GPU Usage¶
Each lince server has 2 NVIDIA Tesla GPUs installed. This cluster should be used to run GPU jobs; if you don’t need GPU then use aguia instead.
You may check the GPU usage with the nvidia-smi
command in any server except the login server which is used only for job scheduling.
Example of GPU using 67MiB of memory usage, 74% and 0% utilization on GPU 0 and 1 respectively and process ID 29150:
$ nvidia-smi
Sun May 2 16:54:50 2021
+-----------------------------------------------------------------------------+
| NVIDIA-SMI 418.67 Driver Version: 418.67 CUDA Version: 10.1 |
|-------------------------------+----------------------+----------------------+
| GPU Name Persistence-M| Bus-Id Disp.A | Volatile Uncorr.
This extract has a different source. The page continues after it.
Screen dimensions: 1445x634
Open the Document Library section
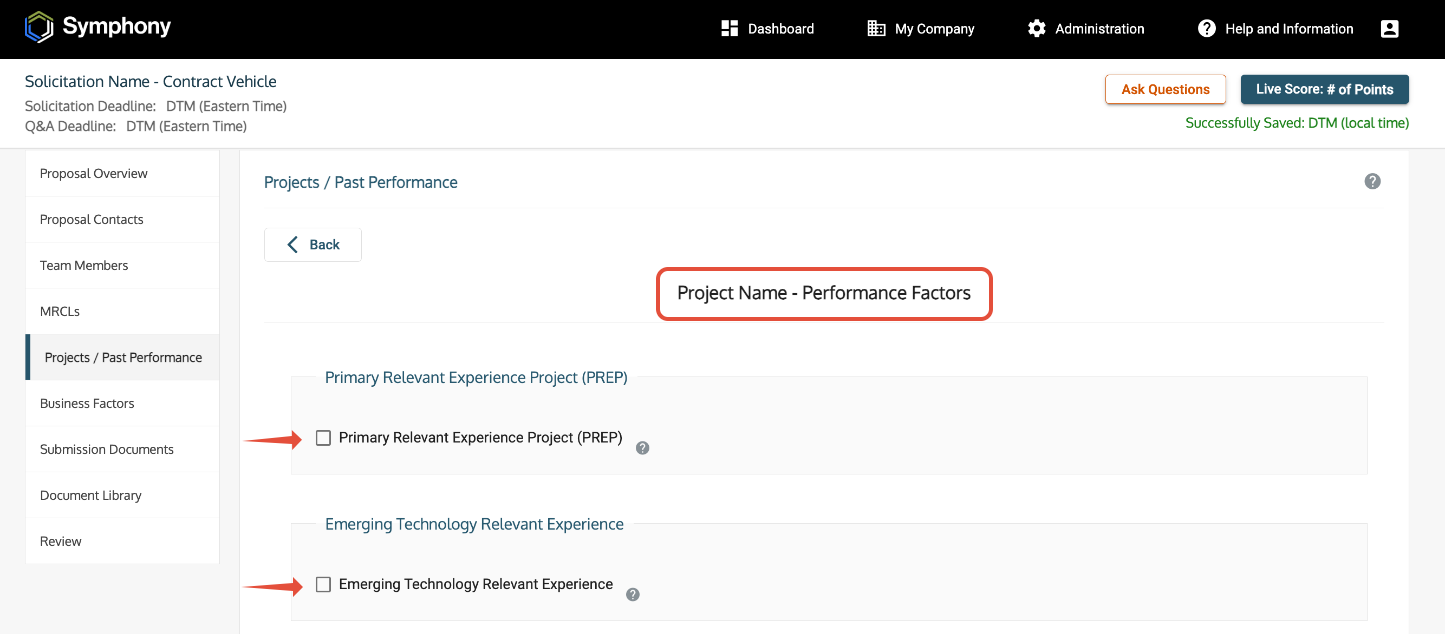click(x=91, y=495)
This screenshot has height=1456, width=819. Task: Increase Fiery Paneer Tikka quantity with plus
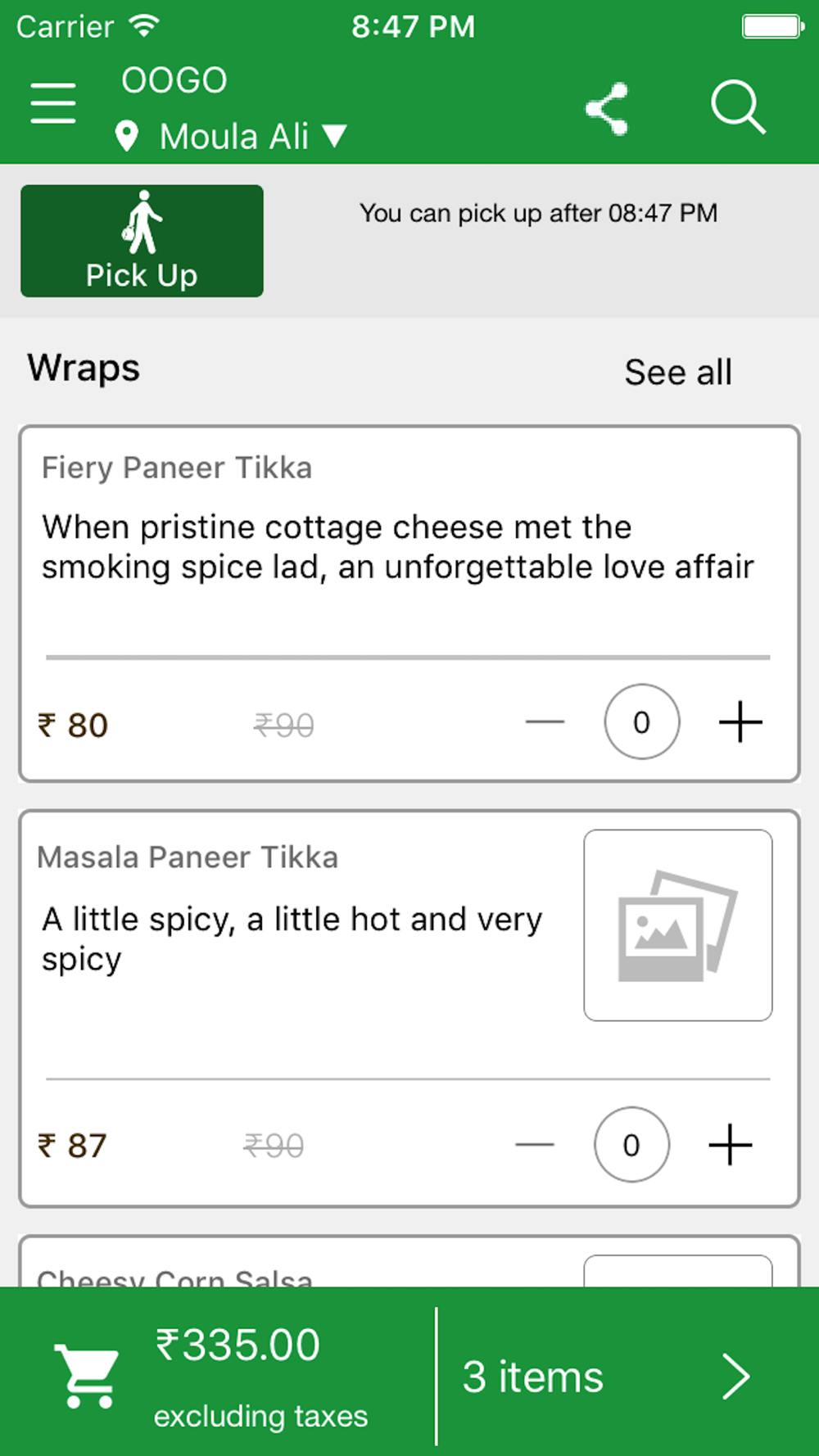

ECC |
| Fan Temp Perf Pwr:Usage/Cap| Memory-Usage | GPU-Util Compute M. |
|===============================+======================+======================|
| 0 Tesla K20m Off | 00000000:05:00.0 Off | 0 |
| N/A 68C P0 106W / 225W | 78MiB / 4743MiB | 74% Default |
+-------------------------------+----------------------+----------------------+
| 1 Tesla K20m Off | 00000000:83:00.0 Off | 0 |
| N/A 30C P8 16W / 225W | 0MiB / 4743MiB | 0% Default |
+-------------------------------+----------------------+----------------------+
+-----------------------------------------------------------------------------+
| Processes: GPU Memory |
| GPU PID Type Process name Usage |
|=============================================================================|
| 0 29150 C ...gramas/intel/gromacs-5.1.4-cuda/bin/gmx 67MiB |
+-----------------------------------------------------------------------------+
Message “No running processes found” on idle GPUs:
$ nvidia-smi
Sun May 2 16:55:18 2021
+-----------------------------------------------------------------------------+
| NVIDIA-SMI 418.67 Driver Version: 418.67 CUDA Version: 10.1 |
|-------------------------------+----------------------+----------------------+
| GPU Name Persistence-M| Bus-Id Disp.A | Volatile Uncorr. ECC |
| Fan Temp Perf Pwr:Usage/Cap| Memory-Usage | GPU-Util Compute M. |
|===============================+======================+======================|
| 0 Tesla K20m Off | 00000000:05:00.0 Off | 0 |
| N/A 36C P8 25W / 225W | 11MiB / 4743MiB | 0% Default |
+-------------------------------+----------------------+----------------------+
| 1 Tesla K20m Off | 00000000:83:00.0 Off | 0 |
| N/A 28C P8 16W / 225W | 0MiB / 4743MiB | 0% Default |
+-------------------------------+----------------------+----------------------+
+-----------------------------------------------------------------------------+
| Processes: GPU Memory |
| GPU PID Type Process name Usage |
|=============================================================================|
| No running processes found |
+-----------------------------------------------------------------------------+
$
Example of error message:
$ nvidia-smi
Unable to determine the device handle for GPU 0000:05:00.0: GPU is lost. Reboot the system to recover this GPU
Check all servers¶
A more practical way to check the GPU usage in all servers is using a script. The gpu_mon.py
script connects to each server and checks the GPU status. Then, it prints a list of servers with idle and falty GPUs, creates a bar plot and sends an e-mail with GPU usage:
$ python gpu_mon.py
Number of servers: 32
Two GPUs in use: 13 servers.
------------------------------
lince2-003
lince2-005
lince2-008
lince2-012
lince2-013
lince2-014
lince2-017
lince2-018
lince2-020
lince2-021
lince2-026
lince2-027
lince2-032
One GPUs in use: 10 servers.
------------------------------
lince2-001
lince2-002
lince2-004
lince2-009
lince2-011
lince2-016
lince2-023
lince2-024
lince2-025
lince2-028
No GPUs in use: 8 servers.
------------------------------
lince2-006
lince2-007
lince2-010
lince2-019
lince2-022
lince2-029
lince2-030
lince2-031
Faulty GPUs: 0 servers.
------------------------------
Connection failure: 1 servers.
------------------------------
lince2-015
gpu_mon script:
#!/scratch/11568881/miniconda3/bin/python
#%%
"""
This module collects GPU utilization on all servers in lince cluster. This is useful to help
identify possible improvements in job speed and free resources for other users.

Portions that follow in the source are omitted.